As per your explanation, I won't touch on the fact that there's no degree shift in your wheels. I can however assure you that students are by no means required to splurge on a whole set of ellipse guides. You weren't actually that far off in picking up a single template sheet - most students pick up what is called a "master ellipse template". Basically it includes a variety of different degrees, but only in a few sizes, none of them particularly large. While the wheel challenge works out pretty well even if all the degrees are kept the same (it simply results in a lack of foreshortening, which at the same of these kinds of objects isn't such a big deal), you'll find that being able to use different degrees is advantageous in Lesson 7.

All that said, when it comes to construction, you're doing an excellent job. Your wheel constructions are solid, both in terms of how you're using multiple ellipses to capture the impression of an "inflated" wheel rather than a simple stiff tube (although number 3 did end up lacking this, and thus came out more rigid - not sure if that was intentional), as well as in your attention to the actual rims/spokes inside of each wheel. You've taken a great deal of care in distributing the different spokes to keep them evenly spaced out, and you've remained quite conscious of the fact that everything involved here is a solid, three dimensional form - down to respecting the need for every structure to have multiple planes in order to exist in three dimensions.

Now, while your construction here is superb, it appears to me that you may have forgotten some of the textural principles from Lesson 2, as you appear to have gone as far as to construct your tire treads as well, employing explicit markmaking techniques here when the implicit techniques explored in Lesson 2 would have been more suitable. This of course is largely expected - at this far end of the course, we're far enough removed from Lesson 2 that the majority of students forget about those concepts, and so I use this challenge to remind them of its existence.

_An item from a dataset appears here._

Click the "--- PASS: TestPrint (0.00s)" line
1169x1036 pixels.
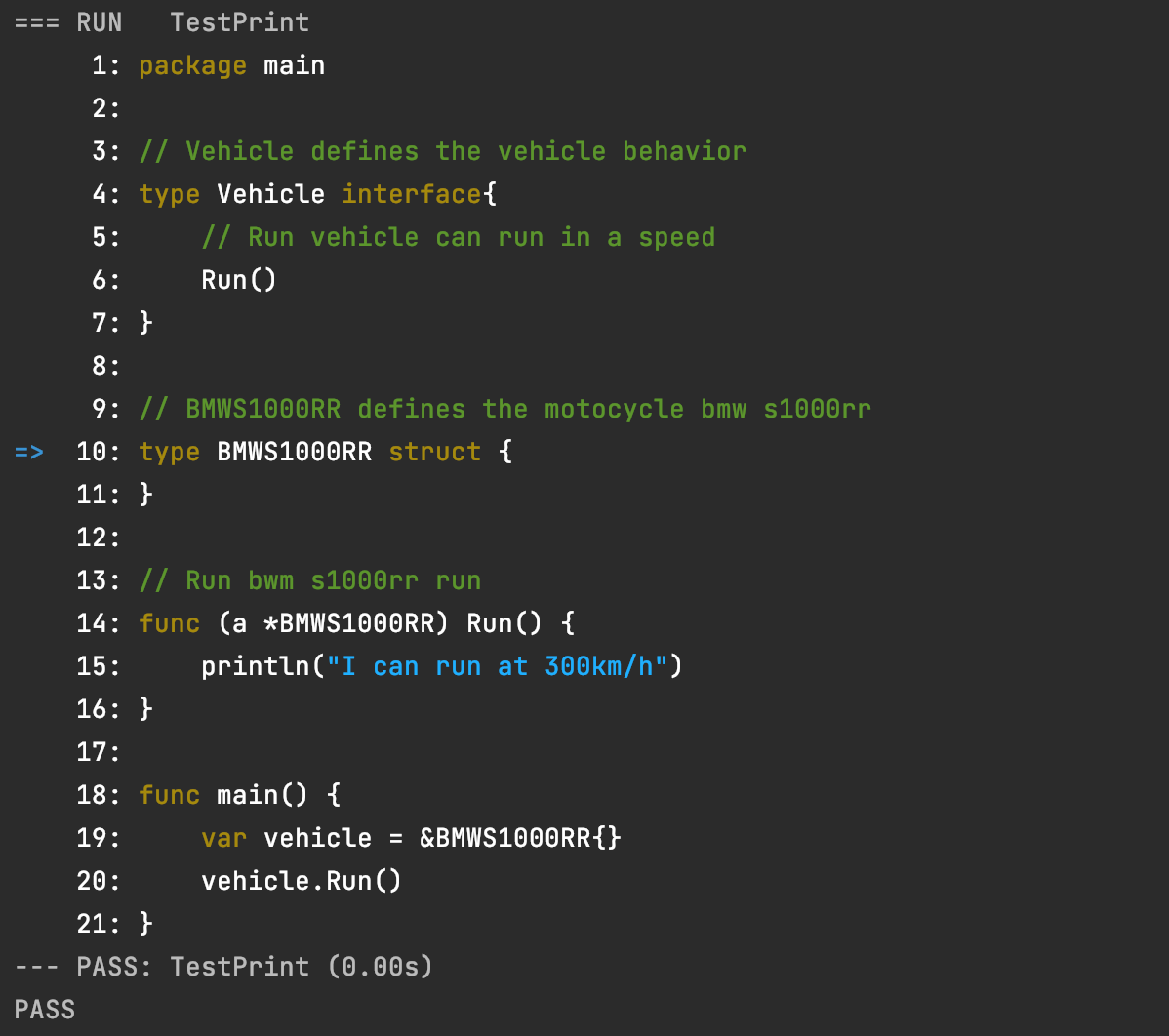coord(223,967)
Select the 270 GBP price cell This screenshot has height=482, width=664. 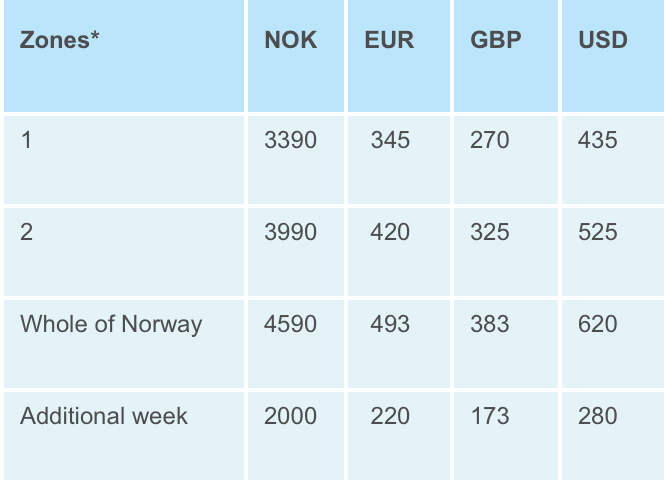point(490,140)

This issue isn't really significant when dealing with the simpler tire treads that are composed largely of grooves (although there is something we'll discuss briefly on that topic in a moment) - it's those tires with larger "chunks" in their treads where the implicit markmaking techniques become considerably more useful. Either way, the main thing to keep in mind is this - right now we're just drawing wheels floating in a void, and so a really complex tire tread like number 7 can be visually dense and draw a lot of attention without issue. If you drop that wheel into another drawing however, we're quickly going to end up competing with the rest of the drawing, creating a focal point that draws the viewer's eye whether you want it to or not.

Explicit markmaking - that is, outlining each textural form - doesn't really give us a lot of control over how we choose to convey the presence of the forms we draw. Rather, that which exists in the world has to be drawn, there's no two ways about it. Implicit markmaking however, allows us with a fair bit more flexibility, specifically because by drawing the shadows those textural forms cast (instead of outlining each of them in their entirety), we actually end up separating that which is drawn from that which exists. To put it simply, it breaks the assumption in the viewer's mind that only the things we've actually drawn exist.

This isn't a tire tread, but this african bush viper scale study does a good job of conveying the concept all the same. Despite having entirely different marks, we still understand that the same forms are being conveyed. We can, if necessary, pull back and really minimize the presence of those shadows, and leave just enough information for the viewer's brain to fill in the gaps, effectively reducing how much attention it draws but not actually changing what is represented.

Now jumping back to those shallower groove-based tire treads, there is one thing to keep in mind here as well - and that is the fact that regardless of the nature of the texture, we have to always keep in mind that the marks we're putting down are not literal, direct representations of something physical on our object's surface. They are shadows - and therefore, they are being cast by the forms that make up the walls around the grooves. If you take a look at number 21, here you've drawn those grooves directly - you've drawn a line to represent every groove. This was not done with consideration of the physical forms, but rather, each line represents an absence of form, a negative space. As a result, it does not really feel like a surface with variation in three dimensions - instead, it feels more like someone's drawn a grid pattern onto a smooth, cylindrical surface.

Even though the difference can be almost imperceptibly subtle, it's important that as you draw these textures, you're always aware of what it is your marks are meant to represent. Focus on the forms that are present - your reference image serves as a source of information, from which you'll derive understanding of the textural forms, how they sit in space, and how they relate to their neighbours. It's that understanding which determines the marks we draw, rather than a direct transference of what we see in our reference right into our drawings.

So! Be sure to go back over the texture section from Lesson 2. You are of course free to consider this challenge complete - while you did fall into the expected trap, most do, and that will not hold you back from continuing on.